Esse conjunto de HQs são um marco social, tanto pelo conteúdo das narrativas quanto pelo contexto no qual essas histórias foram criadas. É possível que a Maravilha seja uma das personagens femininas mais fortes da cultura pop, especialmente nessa época de império cinematográfico de grandes editoras, DC e Marvel Comics. Por isso, é importante perceber que a formatação atual da personagem foi criada em consonância com o atual público feminino das HQs e do cinema de super-herói. Por muito anos, nossas expectativas como leitoras não foram levadas em consideração. Esse cenário mudou, o número de leitoras e artistas de HQs finalmente tem sido observado e sua atuação, inclusive como consumidoras ativas de produtos e merchandising, incorporada às práticas de mercado.
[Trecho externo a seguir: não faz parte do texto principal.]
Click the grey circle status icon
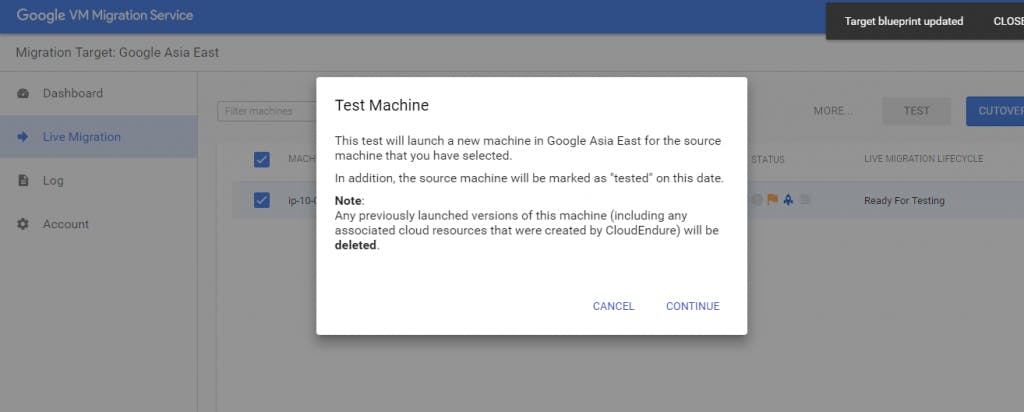The height and width of the screenshot is (412, 1024). click(757, 200)
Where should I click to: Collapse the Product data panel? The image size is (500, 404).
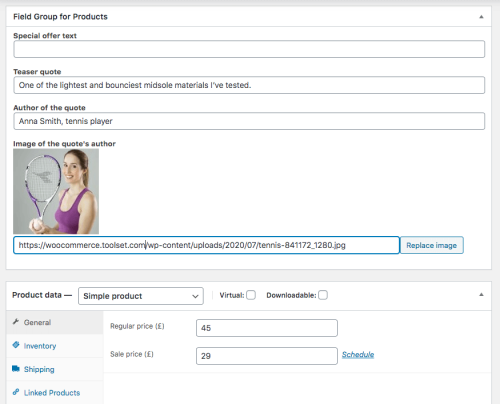tap(481, 295)
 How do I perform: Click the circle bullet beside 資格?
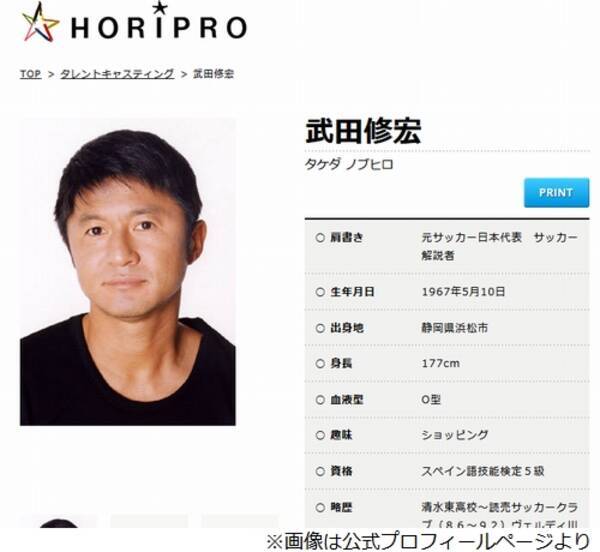point(320,471)
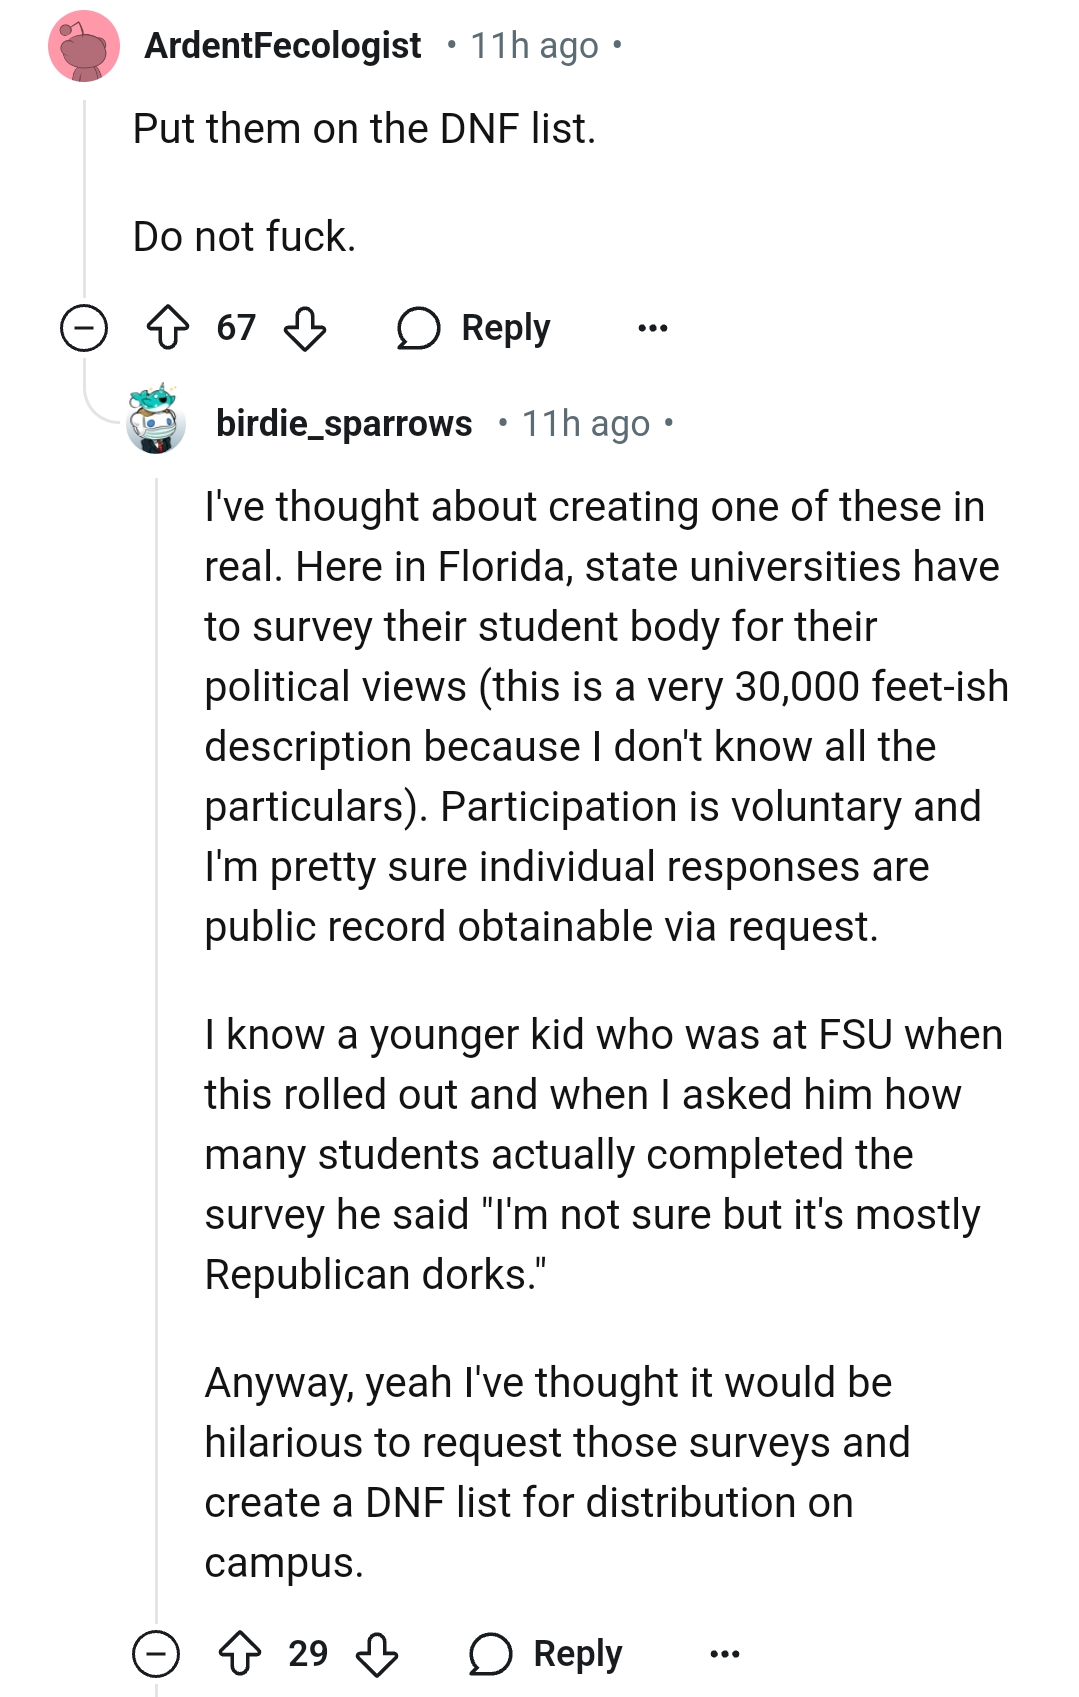Open more options for birdie_sparrows' comment
1079x1697 pixels.
[724, 1653]
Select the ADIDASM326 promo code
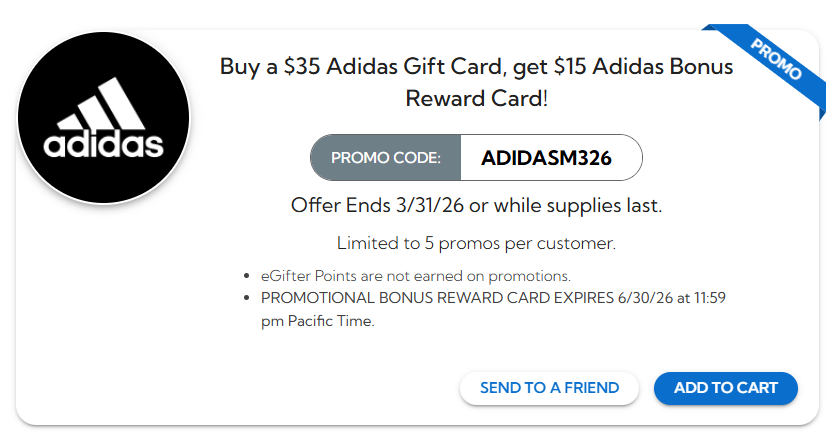Image resolution: width=839 pixels, height=432 pixels. 546,158
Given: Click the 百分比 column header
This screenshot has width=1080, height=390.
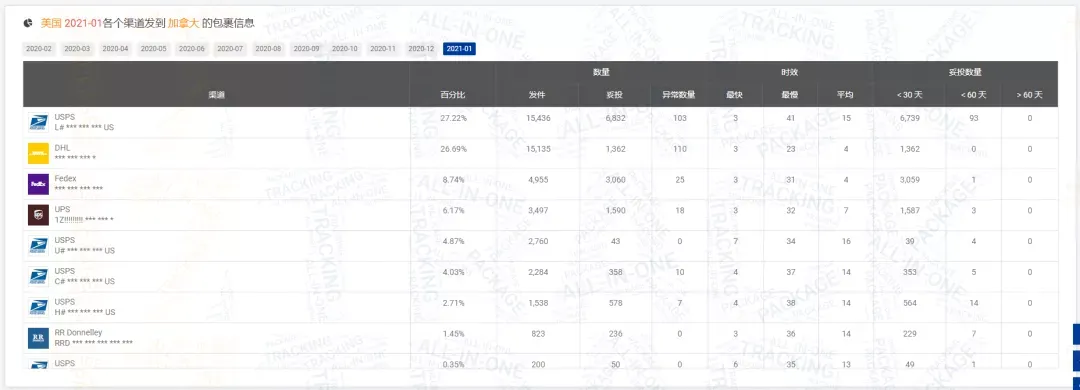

Isso é ótimo. Dá visibilidade para o feminismo, aponta para a derrocada da sociedade patriarcal tradicional que nem os próprios homens aguentam mais (ops, tô generalizando, ok?), mas não deve ser idealizado como um ícone. É um sinal dos tempos, sem dúvidas, mas está intimamente ligado ao poder de consumo feminino (Não esqueçam disso, migas!).
Dá para ter uma ideia do uso comercial da personagem nesse vídeo, que mostra um tour pelo Museu da Mulher Maravilha, administrado por Christie Marston, neta de Moulton.
Em 2015, Roy Thomas compilou mais de 20 histórias dos primeiros anos da Mulher Maravilha (1941-1945) em um encadernado de ótima qualidade, com capa dura, papel especial, cores ajustadas, boa impressão e a identificação de roteiristas e desenhistas de cada história, de acordo com o Online Grand Comics Database.Com base nos primeiros anos que levaram à Segunda Guerra Mundial, Thomas também compilou as primeiras histórias do Batman e do Super Homem, compondo a coleção The War Years, sobre a trindade de heróis da DC. Esse texto foi escrito logo após o contato com tal material. Se você é fã de um desses heróis, não deixe de conferir os livros e conhecer os primórdios de suas caracterizações, conforme elaboradas pelos autores originais.
Coleção The War Years, de Roy Thomas. Pois é, o Batman sorria nessa época!